Personal information
- Date of birth: 9 March 1987 (age 38)
- Place of birth: Rotterdam, Netherlands
- Height: 1.78 m (5 ft 10 in)
- Position(s): Defender; midfielder;

Senior career*
- Years: Team / Apps / (Gls)
- 2006–2009: Feyenoord / 0 / (0)
- 2007–2009: → Excelsior (loan) / 50 / (3)
- 2009–2012: Helmond Sport / 60 / (5)
- 2012–2015: VVV-Venlo / 49 / (1)
- 2015: Willem II / 0 / (0)
- 2016: ASWH / 3 / (0)
- 2021−: VV Lekkerkerk

International career
- Netherlands U18
- Netherlands U19
- Netherlands U21

= Jeffrey Altheer =

Dutch retired professional footballer

Jeffrey J. D. Altheer (born 9 March 1987) is a Dutch retired professional footballer, who played as a defender and midfielder.

==Club career==
Born in Rotterdam, Altheer began his career with Feyenoord; following a two-year loan spell with Excelsior, he left Feyenoord at the end of the 2008–09 season following the expiry of his contract.
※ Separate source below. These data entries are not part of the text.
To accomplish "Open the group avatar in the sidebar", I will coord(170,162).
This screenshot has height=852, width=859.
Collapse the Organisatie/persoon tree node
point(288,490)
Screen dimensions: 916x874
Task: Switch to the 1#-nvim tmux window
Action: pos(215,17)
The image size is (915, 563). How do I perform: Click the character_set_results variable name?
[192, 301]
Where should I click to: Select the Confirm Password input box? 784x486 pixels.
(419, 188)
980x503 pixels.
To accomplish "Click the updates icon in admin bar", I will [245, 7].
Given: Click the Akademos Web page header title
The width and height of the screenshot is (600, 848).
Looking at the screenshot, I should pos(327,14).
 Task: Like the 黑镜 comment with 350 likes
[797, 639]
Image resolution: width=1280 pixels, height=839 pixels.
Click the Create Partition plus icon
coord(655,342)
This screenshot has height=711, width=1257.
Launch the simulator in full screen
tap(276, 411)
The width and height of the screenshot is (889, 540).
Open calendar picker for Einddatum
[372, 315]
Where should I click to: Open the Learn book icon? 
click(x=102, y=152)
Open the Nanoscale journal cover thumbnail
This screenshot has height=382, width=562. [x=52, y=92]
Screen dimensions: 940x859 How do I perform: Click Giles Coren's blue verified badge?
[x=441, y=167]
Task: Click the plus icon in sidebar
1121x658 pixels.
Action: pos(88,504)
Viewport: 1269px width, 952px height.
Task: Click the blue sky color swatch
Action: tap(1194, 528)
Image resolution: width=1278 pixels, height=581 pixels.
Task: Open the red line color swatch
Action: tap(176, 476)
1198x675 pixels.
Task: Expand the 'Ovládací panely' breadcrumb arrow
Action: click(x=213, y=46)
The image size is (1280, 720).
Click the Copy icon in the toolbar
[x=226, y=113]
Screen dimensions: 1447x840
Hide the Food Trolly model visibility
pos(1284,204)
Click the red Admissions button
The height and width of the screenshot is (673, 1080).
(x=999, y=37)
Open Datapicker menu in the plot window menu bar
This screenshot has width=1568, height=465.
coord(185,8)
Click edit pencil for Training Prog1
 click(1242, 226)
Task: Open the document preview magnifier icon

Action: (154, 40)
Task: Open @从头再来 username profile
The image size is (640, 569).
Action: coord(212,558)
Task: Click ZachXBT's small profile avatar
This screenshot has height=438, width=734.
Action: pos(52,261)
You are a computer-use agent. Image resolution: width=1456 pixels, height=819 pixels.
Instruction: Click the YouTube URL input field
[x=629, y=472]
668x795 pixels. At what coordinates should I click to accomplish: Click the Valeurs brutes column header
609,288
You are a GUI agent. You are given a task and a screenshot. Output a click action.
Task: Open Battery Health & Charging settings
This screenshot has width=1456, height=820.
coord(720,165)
He then signed for Helmond Sport in August 2009, on an amateur basis. He signed a three-year contract with VVV-Venlo in May 2012 and joined Willem II in summer 2015.

In April 2016 Altheer signed with ASWH, where he finished his football career in October that year. Since 2021, he plays for VV Lekkerkerk.

==International career==
Altheer was a Dutch youth international, representing Netherlands at under-18, under-19, and under-21 levels.